Maik Cây is a writer. she lives and breathes in a stuffy basement filled with word inlays. Constantly lost in the forest of signs, s/he constructs dialogues and their ghosts on the page in an attempt to find a credible path to personal salvation.
Maik Cây makes film, writes and ponders in the light and sleeps in the dark, or vice versa, in the shadow of the basement. Her first book, published in 2018, was entitled "Wittgenstein of Black Paradise.
“Like a dog without a bone, an actor out on loan”
/The Doors
1
Out of your mother’s vagina and into the whirling world – you were born, then you lived for a while – floated along or sank down the river of life, and then you died. At irregular intervals in between, you wrote. You wrote because you were insane, obsessed, inspired, unconventional or ill; because you were driven mad and depressed by an inner monster or eaten up inside by the ghost of your past; because you had to bear with the humdrum and mundane long/loong/looong days of your life. Writing was everything; writing was nothing; writing was something, or somewhere, or someone; writing was your Epiphany and your Excrement.

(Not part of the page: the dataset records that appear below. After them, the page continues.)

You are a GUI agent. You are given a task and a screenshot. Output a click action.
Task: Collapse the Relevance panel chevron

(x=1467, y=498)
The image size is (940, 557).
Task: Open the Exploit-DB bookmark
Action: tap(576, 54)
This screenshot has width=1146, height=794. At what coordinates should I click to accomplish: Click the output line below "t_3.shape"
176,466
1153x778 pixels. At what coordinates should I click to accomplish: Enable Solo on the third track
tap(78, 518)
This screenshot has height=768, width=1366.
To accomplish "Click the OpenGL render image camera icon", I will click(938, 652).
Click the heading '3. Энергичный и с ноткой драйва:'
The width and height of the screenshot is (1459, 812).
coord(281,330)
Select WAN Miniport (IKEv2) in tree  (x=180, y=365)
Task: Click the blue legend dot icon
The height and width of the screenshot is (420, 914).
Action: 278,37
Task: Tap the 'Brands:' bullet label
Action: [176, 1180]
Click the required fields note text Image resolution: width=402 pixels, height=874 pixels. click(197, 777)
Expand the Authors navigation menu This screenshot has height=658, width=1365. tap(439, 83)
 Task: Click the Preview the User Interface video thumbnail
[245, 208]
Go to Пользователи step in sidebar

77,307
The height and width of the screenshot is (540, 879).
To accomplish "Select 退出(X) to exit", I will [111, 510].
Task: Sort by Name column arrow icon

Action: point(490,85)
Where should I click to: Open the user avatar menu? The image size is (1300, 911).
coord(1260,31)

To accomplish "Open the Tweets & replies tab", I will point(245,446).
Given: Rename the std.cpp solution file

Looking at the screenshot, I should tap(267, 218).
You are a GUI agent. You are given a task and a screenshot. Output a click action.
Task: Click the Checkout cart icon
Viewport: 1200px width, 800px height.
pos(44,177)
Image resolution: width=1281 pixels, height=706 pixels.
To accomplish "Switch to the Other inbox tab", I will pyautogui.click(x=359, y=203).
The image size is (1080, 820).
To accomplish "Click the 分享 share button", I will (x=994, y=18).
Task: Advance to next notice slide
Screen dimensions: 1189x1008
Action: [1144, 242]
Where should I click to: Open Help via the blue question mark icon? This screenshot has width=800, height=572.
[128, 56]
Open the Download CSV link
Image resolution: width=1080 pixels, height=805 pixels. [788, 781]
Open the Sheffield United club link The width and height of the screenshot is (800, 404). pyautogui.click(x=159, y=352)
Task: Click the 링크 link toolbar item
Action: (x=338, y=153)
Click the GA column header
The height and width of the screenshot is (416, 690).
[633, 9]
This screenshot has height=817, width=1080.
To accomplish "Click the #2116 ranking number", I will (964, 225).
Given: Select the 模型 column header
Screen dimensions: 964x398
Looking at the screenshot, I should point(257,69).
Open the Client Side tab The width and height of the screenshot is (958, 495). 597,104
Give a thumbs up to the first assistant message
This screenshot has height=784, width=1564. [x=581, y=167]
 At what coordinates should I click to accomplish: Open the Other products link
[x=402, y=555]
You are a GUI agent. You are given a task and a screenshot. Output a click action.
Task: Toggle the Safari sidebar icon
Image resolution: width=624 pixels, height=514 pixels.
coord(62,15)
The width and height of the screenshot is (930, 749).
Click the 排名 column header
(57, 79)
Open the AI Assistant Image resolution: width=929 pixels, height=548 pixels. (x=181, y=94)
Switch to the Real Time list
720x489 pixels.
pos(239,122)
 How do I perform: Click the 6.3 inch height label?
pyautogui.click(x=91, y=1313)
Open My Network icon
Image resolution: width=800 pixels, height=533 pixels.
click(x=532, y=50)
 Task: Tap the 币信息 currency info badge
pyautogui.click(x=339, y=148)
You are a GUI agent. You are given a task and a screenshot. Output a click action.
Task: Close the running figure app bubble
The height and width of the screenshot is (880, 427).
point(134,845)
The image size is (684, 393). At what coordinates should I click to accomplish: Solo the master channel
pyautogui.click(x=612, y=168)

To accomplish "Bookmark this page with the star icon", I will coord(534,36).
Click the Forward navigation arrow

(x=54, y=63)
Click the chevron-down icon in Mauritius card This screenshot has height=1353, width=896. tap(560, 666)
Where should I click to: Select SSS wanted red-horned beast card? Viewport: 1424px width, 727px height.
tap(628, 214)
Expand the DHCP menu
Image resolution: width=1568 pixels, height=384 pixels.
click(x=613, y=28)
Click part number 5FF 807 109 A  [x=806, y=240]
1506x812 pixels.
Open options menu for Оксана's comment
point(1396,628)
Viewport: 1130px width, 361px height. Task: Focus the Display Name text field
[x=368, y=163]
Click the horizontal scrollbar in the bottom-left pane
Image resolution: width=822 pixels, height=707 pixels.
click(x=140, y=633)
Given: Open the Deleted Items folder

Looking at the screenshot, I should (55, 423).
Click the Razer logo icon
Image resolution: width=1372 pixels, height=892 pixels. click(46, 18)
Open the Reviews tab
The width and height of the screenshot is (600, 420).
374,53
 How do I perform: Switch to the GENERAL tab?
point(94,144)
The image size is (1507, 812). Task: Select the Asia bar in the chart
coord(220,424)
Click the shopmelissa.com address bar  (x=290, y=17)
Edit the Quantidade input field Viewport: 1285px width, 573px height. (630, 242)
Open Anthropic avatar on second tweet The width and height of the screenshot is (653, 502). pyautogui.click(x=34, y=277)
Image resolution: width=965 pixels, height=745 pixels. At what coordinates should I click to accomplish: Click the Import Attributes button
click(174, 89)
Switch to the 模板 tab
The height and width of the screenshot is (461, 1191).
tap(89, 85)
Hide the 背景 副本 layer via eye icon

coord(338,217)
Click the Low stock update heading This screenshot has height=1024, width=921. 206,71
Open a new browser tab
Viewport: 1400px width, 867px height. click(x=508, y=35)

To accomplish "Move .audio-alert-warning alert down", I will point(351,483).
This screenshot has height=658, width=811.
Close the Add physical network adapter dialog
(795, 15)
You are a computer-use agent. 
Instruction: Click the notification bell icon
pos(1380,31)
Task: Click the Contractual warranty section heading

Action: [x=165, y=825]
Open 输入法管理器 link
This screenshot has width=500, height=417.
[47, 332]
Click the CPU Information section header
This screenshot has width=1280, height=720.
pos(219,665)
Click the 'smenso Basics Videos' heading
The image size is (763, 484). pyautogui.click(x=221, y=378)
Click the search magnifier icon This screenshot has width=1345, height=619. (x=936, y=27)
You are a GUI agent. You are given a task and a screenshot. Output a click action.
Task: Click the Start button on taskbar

What mattered was you wrote. I wrote.
2
When I wrote Wittgenstein of black paradise, I imagined myself as a blind fish swimming in the shadow of a dark ocean – the shadow that carries both the decadence and stoicism of life, the exultation and torment of being granted and being punished with the gift of life. Musing over that shadow in the imagination of an alternative world was my humble effort to emancipate my own reflections and interpret the worlds besetting me.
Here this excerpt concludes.